The War of the Peters was brutal, led to enormous destruction, and displaced up to 60,000 people. Many civilians fled to Bahr el Ghazal, and although hunger and disease spread among the refugees, most subsequently chose to stay as their old homes had been destroyed. Both sides used scorched earth tactics, and completely destroyed many settlements, including Nhialdiu. Schools were also targeted, and the militants killed, raped, and abducted many civilians. The war also increased lower-level tribal conflicts between the Bul and Dok Nuer. The region became too dangerous for the delivery of humanitarian aid, worsening the civilians' suffering. The Sudanese government and the oil companies benefitted greatly from the War of the Peters, as the inter-rebel fighting allowed them to boost the oil extraction. In turn, the government was able to increase its defense expenditure and acquire new weaponry for the civil war.

Frontlines in June 2001: government control in red, SPDF territory in green, SPLA territory in blue.

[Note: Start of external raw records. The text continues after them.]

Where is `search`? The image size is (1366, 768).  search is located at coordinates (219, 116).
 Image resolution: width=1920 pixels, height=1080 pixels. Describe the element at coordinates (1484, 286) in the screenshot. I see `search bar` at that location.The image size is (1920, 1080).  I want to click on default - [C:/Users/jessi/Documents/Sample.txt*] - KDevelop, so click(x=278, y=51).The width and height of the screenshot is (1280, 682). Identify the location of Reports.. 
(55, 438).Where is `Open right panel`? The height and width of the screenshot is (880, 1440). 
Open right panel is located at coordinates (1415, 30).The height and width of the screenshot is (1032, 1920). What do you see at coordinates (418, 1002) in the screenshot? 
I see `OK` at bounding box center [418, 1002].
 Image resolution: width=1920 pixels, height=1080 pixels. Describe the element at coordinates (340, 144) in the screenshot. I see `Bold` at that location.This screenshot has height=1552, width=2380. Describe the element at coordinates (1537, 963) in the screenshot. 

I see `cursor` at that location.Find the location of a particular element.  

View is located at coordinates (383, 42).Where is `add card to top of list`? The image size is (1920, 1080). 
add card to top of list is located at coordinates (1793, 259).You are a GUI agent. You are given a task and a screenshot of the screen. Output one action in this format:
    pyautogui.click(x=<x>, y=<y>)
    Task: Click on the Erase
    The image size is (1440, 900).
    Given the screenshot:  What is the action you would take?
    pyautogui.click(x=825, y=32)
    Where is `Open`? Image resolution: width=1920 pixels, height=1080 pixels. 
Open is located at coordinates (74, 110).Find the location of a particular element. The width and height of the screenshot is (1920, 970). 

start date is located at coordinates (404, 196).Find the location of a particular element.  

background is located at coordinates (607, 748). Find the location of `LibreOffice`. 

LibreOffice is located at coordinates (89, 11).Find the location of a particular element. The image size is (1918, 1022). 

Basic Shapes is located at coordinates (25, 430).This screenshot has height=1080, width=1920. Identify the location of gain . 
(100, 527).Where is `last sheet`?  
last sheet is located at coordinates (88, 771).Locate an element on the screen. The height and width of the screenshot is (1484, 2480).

Gadet's troops attacked the United Nations relief hub of Nyal inside SPDF territory in February 2001. This almost resulted in a further escalation, as the attack was regarded as breach of an earlier peace agreement between Nuer and Dinka militias that was still partially in effect. In addition, this raid caused tensions in Par's militia. Nyal was traditionally Nyuong Nuer territory, and the Nyuong fighters of Par's force believed that the Dok and Bul were spreading their destructive tribal conflict to Nyuong lands. As a result, a shootout between Nyuong and Dok militants erupted at Par's base in Nyal in early May 2001. Gadet launched another major raid against Bentiu, a center of the regional oil infrastructure, on 8 June 2001. The SPLA-Mainstream used the occasion to warn oil companies to withdraw from Sudan, threatening that they were regarded as military targets by the rebels. The War of the Peters continued until August 2001, when Par and Gadet agreed to a ceasefire. A few months later, Machar came to an understanding with the SPLA leadership and agreed to merge the SPDF with SPLA-Mainstream, whereupon Par and Gadet signed a final peace agreement in Koch in February 2002. Par and his faction joined the SPLA, and he and Gadet formally merged their armies. In contrast, Tito Biel was opposed to joining SPLA-Mainstream, and defected to Matip's militia.

== Aftermath ==
The restoration of a rebel alliance in Unity State resulted in growing insecurity in the Block 5A oilfield. Lundin Petroleum suspended operations at Thar Jath, forcing the government to launch new costly offensives in Unity State in 2002. The offensives proved to be successful enough to serve as a model for other military operations. Fighting continued, and allegiances continued to shift in Unity State. In particular, Gadet would play out the SPLA and the government against each other to gain power, and eventually fully defected back to the pro-government forces. The Second Sudanese Civil War ended in 2005, and South Sudan became independent in 2011. Many issues of the conflict remained unresolved, and most southern warlords such as Gadet continued to maintain their private armies. The warlords occasionally revolted, and South Sudan remained politically unstable. The country descended into another civil war in late 2013. Par and Gadet died during this conflict: The former was killed fighting against his former superior, Machar, while the latter died after a heart attack.